Saturday, March 7, 2015
An infectious cause to rheumatoid arthritis?
Very little research has been done on the relationship between ureaplasma and mycoplasma infections and their relationship to chronic disease. These organisms are very difficult to find many times as they have many stealth features that allow them to hide intracellularly and in areas of the body that are not easily accessible to clinicians. Also, cultures of these organisms often are unable to identify them and instead identification is only possible with DNA PCR analysis. They are similarly difficult to treat and require long courses of antibiotics as they have the ability to go into a resistant hibernation state.
Many people relate being bit by a tick and subsequently having joint pains or issues with muscle pains or fatigue. Often they test negative for Lyme disease. Mycoplasma can also be transmitted by tick bites. Ureaplasma and mycoplasma can also be transmitted through respiratory contact and sexual contact.
Unfortunately, chronic infections with these organisms can cause irreversible changes in the cellular genetics.

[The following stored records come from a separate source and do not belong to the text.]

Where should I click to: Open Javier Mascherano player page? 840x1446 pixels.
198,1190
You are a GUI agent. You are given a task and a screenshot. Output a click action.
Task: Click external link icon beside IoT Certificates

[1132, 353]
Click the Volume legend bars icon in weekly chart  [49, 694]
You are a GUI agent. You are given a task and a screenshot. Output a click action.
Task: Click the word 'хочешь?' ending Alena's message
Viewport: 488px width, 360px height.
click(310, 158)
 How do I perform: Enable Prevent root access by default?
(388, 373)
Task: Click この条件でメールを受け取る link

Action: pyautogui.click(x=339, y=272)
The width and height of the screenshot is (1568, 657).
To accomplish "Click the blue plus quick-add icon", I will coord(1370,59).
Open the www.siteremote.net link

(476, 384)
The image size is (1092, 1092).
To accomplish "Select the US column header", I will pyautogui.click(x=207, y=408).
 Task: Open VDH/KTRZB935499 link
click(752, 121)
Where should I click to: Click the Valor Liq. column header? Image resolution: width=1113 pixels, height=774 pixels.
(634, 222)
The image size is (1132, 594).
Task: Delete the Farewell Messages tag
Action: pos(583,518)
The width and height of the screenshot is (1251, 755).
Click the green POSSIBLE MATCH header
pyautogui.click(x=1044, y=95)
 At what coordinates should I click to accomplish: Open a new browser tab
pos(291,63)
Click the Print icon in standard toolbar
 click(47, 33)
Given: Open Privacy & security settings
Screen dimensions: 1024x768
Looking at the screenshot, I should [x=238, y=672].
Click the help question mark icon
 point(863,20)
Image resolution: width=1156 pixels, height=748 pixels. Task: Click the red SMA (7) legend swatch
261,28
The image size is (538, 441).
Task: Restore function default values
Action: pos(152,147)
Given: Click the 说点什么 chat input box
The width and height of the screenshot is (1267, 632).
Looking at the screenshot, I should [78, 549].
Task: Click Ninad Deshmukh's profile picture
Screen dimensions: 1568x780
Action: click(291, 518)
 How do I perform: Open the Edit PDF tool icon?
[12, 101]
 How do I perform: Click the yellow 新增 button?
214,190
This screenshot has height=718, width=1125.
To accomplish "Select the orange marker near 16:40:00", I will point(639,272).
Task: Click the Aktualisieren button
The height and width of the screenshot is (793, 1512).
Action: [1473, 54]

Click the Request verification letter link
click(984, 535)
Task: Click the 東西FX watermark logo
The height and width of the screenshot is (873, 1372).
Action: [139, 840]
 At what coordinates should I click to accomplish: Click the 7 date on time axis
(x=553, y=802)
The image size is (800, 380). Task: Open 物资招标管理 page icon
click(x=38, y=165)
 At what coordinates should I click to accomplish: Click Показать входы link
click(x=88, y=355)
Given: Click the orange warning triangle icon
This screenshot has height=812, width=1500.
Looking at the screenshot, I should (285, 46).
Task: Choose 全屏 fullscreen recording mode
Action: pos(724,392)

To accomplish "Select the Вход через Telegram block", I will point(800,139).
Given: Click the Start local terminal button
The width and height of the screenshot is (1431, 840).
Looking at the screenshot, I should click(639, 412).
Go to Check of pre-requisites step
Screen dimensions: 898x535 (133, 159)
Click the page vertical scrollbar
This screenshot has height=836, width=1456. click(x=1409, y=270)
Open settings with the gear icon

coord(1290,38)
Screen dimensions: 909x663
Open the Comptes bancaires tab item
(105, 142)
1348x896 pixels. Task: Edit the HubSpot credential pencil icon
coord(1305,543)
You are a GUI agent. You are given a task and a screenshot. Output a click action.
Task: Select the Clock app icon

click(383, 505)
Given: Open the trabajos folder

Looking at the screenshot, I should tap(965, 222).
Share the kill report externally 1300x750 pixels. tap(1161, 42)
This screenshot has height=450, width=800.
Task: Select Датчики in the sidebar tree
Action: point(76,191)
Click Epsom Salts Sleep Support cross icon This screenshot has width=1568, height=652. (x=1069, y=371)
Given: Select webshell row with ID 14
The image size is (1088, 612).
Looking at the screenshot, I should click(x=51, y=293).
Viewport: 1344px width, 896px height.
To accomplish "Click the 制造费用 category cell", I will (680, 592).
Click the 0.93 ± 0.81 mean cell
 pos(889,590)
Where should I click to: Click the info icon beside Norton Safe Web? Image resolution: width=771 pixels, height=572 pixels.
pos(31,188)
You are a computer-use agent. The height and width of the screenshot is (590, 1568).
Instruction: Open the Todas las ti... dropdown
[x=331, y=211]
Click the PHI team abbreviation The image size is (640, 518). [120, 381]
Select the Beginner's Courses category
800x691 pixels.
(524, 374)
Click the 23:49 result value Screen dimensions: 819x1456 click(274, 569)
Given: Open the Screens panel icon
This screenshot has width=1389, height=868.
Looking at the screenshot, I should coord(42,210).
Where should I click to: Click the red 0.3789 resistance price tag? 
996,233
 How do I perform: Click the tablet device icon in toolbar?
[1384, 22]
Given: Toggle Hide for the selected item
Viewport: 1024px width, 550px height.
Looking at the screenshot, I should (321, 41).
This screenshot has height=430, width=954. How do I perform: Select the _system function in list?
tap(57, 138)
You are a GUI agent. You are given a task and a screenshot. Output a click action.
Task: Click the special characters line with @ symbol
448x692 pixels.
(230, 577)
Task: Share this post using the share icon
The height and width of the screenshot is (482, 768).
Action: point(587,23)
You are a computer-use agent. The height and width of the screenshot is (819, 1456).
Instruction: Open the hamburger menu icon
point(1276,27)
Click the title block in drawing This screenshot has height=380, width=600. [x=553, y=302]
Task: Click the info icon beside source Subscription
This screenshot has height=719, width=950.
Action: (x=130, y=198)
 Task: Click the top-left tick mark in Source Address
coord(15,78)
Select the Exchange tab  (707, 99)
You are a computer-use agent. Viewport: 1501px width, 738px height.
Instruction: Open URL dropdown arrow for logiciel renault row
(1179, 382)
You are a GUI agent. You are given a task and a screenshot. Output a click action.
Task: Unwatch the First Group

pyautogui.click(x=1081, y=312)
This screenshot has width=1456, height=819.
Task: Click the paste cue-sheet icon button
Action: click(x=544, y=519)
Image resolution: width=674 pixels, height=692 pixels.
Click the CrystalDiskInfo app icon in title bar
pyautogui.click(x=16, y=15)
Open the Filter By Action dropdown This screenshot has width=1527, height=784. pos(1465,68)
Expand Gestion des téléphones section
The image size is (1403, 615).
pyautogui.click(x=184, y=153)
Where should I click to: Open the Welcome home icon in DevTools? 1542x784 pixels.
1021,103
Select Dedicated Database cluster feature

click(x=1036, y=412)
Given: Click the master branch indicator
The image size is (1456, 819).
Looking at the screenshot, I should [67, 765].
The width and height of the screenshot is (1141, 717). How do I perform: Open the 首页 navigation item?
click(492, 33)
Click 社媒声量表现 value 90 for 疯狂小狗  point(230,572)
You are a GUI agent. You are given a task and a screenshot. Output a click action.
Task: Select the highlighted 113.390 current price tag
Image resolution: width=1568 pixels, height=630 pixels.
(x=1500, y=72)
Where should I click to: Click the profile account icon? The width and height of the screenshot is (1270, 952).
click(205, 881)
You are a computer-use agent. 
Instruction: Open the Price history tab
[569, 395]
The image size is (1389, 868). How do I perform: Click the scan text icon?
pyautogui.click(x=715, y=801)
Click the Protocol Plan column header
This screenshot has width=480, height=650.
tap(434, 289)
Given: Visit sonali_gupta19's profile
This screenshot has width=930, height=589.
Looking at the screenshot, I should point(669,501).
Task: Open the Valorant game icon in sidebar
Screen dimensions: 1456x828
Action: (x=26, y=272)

Presence of Mycoplasma fermentans in the bloodstream of Mexican patients with rheumatoid arthritis and IgM and IgG antibodies against whole microorganism.
Gil C1, Rivera A, Bañuelos D, Salinas S, García-Latorre E, Cedillo L.
Increasing evidence incriminates bacteria, especially Mycoplasma fermentans, as possible arthritogenic agents in humans. The purpose of this study was to investigate M. fermentans in the bloodstream of patients with rheumatoid arthritis.
Two hundred and nineteen blood samples from patients with rheumatoid arthritis, systemic lupus erythematosus, antiphospholipid syndrome, and healthy individuals were screened by bacterial culture and direct PCR in order to detect mycoplasmas; IgM and IgG against M. fermentans PG18 were also detected by ELISA and Immunoblotting assays in patients with rheumatoid arthritis and healthy individuals.
Blood samples from patients with antiphospholipid syndrome and healthy individuals were negative for mycoplasma by culture or direct PCR. In blood samples from patients with systemic lupus erythematosus were detected by direct PCR M. fermentans in 2/50 (2%), M. hominis in 2/50 (2%) and U. urealyticum in 1/50 (0.5%). In patients with RA M. fermentans was detected by culture in 13/87 blood samples and in 13/87 by direct PCR, however, there was only concordance between culture and direct PCR in six samples, so M. fermentans was detected in 20/87(23%) of the blood samples from patients with RA by either culture or PCR. Antibody-specific ELISA assay to M. fermentans PG18 was done, IgM was detected in sera from 40/87 patients with RA and in sera of 7/67 control individuals, IgG was detected in sera from 48/87 RA patients and in sera from 7/67 healthy individuals. Antibody-specific immunoblotting to M. fermentans PG18 showed IgM in sera from 35/87 patients with RA and in sera from 4/67 healthy individuals, IgG was detected in sera from 34/87 patients and in sera from 5/67 healthy individuals.
Our findings show that only M. fermentans produce bacteremia in a high percentage of patients with RA. This finding is similar to those reported in the literature. IgM and IgG against M. fermentans PG18 were more frequent in patients with RA than healthy individuals.